**EXCERPTED TEXT**
Monday, November 16, 2009

Rough Count

I was just reading this post over at the Bitten Blog and it got me thinking that I never did tally up all the canning, freezing, and drying I did this year.

I've given quite a few jars away and we've run through a few as well, but I must have filled close to 100 jars with apricot jam, sour cherry jam, strawberry jam, blueberry marmalade, peach butter, apricot marmalade, stewed tomatoes, chili sauce, sweet tomato chutney, apricot-red pepper chutney, cranberry marmalade, satsuma plum jam, cranberry-orange preserves with cardamom, Asian plum sauce, and cranberry vinegar. I dried blueberries, peaches, cherries, and apricots. And I filled the freezer, too, with bags of blueberries, strawberries, apricots, peaches, cherries, elderberries, cranberries, and roasted tomatoes. And many quarts of slow cooked tomato sauce.

**WORK TO COMPLETE**
Return the passage of the preserving post from "Monday, November 16, 2009" up to and including "did this year.", copied word for word.

**DATA**
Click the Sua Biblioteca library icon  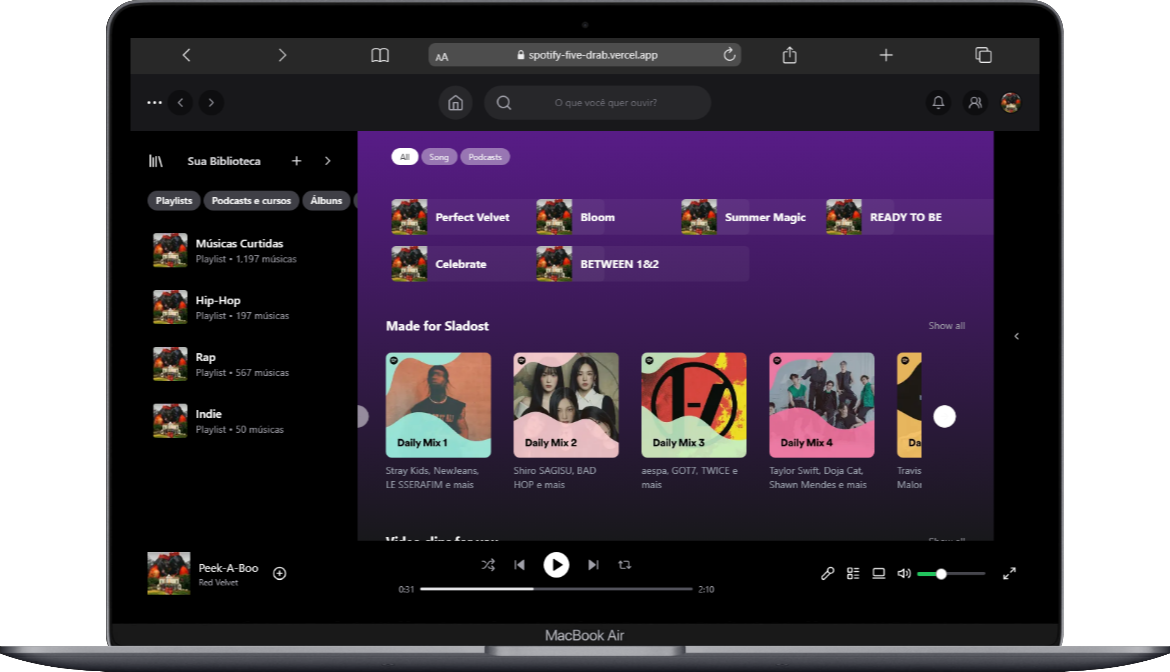pyautogui.click(x=157, y=160)
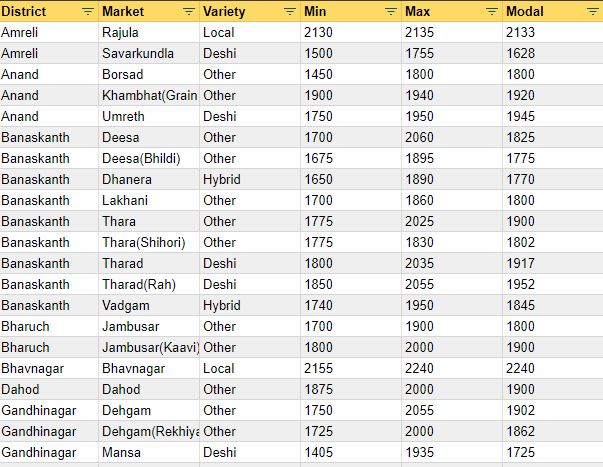Click the Dehgam(Rekhiya market cell
The height and width of the screenshot is (467, 603).
tap(148, 431)
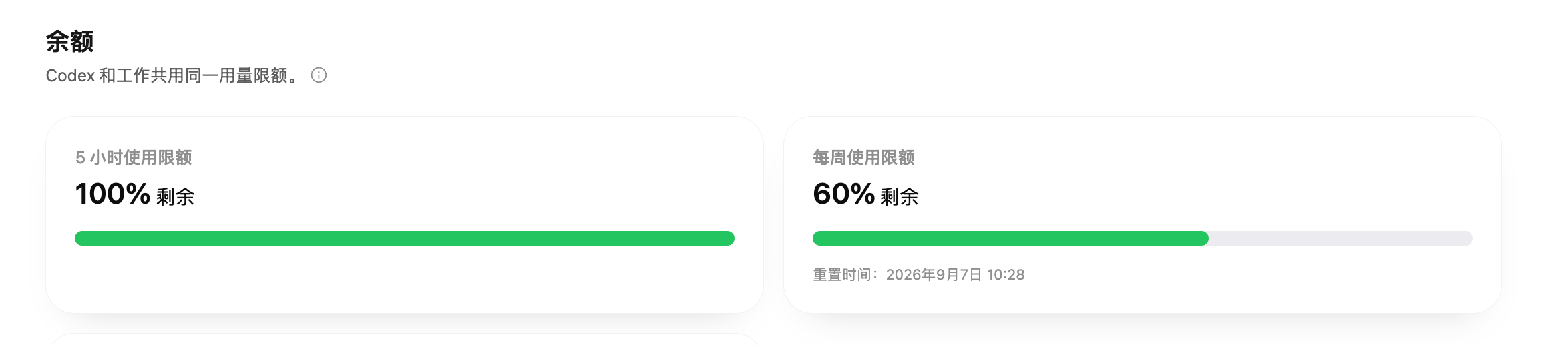
Task: Click the info icon beside the usage limit note
Action: (319, 75)
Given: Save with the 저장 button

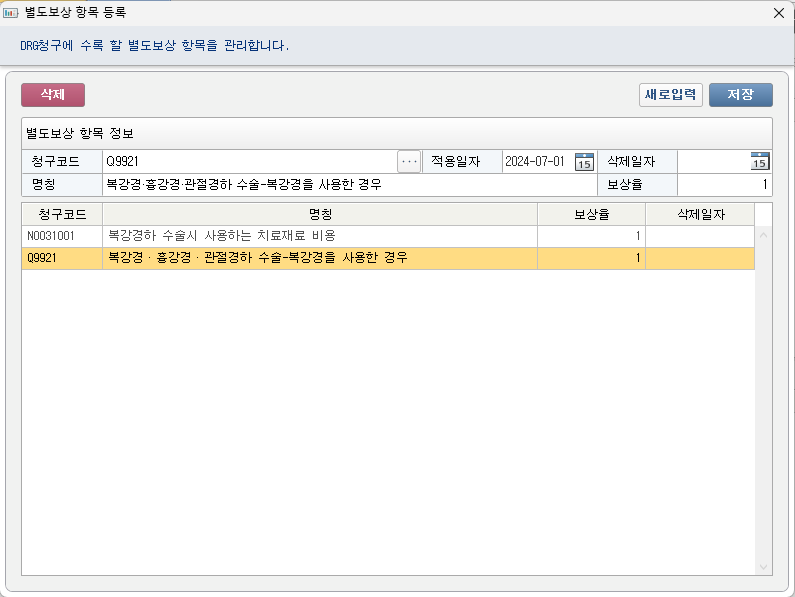Looking at the screenshot, I should 740,95.
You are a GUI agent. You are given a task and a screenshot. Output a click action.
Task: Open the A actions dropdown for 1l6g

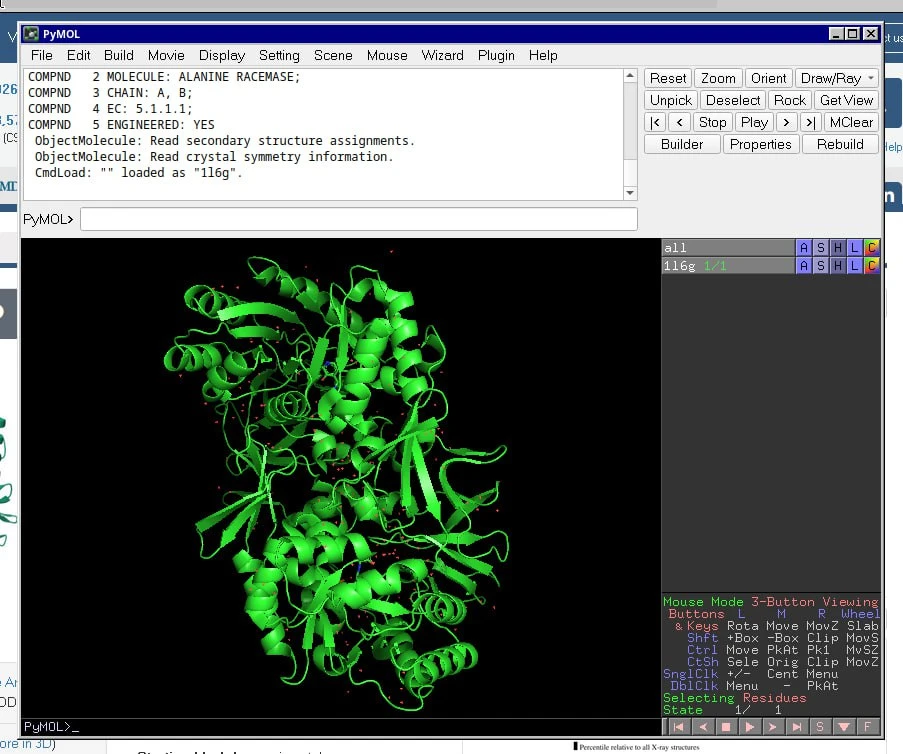(803, 265)
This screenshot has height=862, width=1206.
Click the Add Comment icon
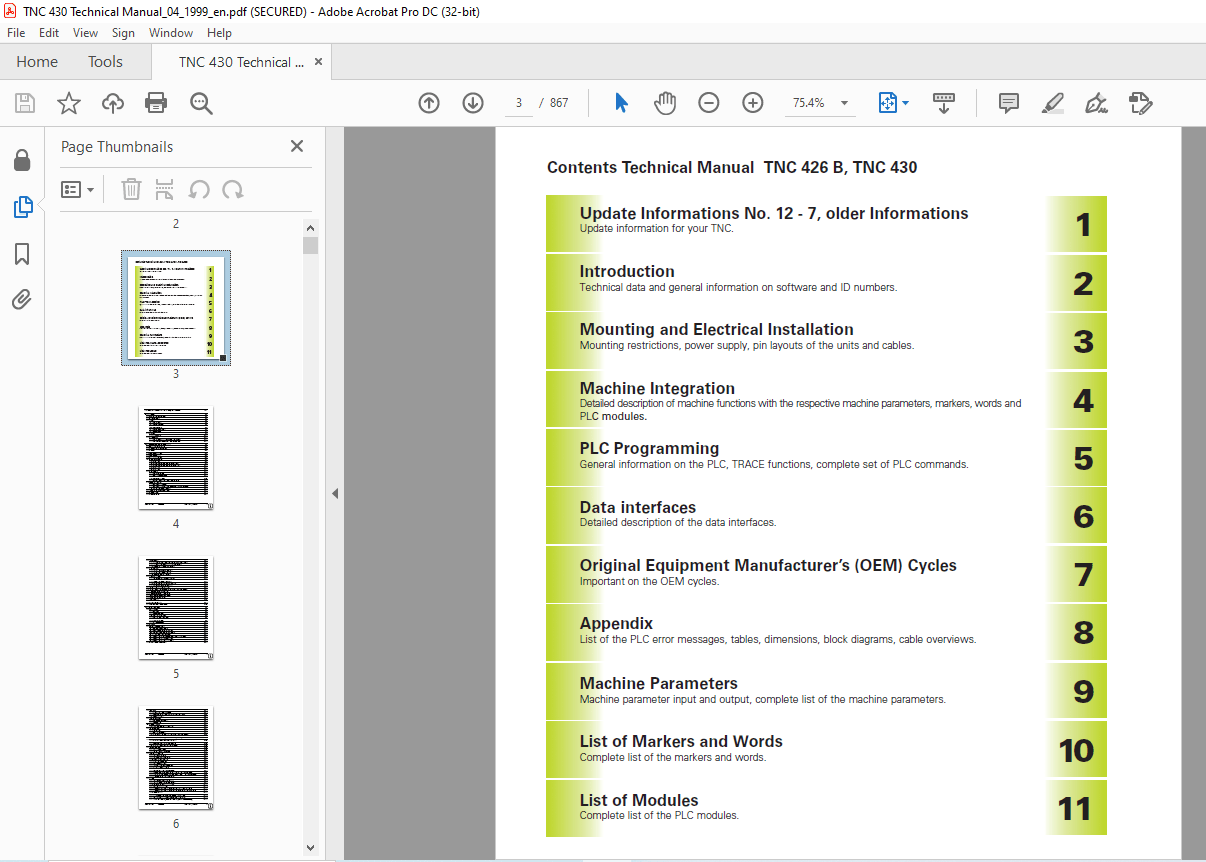point(1008,103)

**PROBLEM SOLUTION**
Monday, November 16, 2009

Rough Count

I was just reading this post over at the Bitten Blog and it got me thinking that I never did tally up all the canning, freezing, and drying I did this year.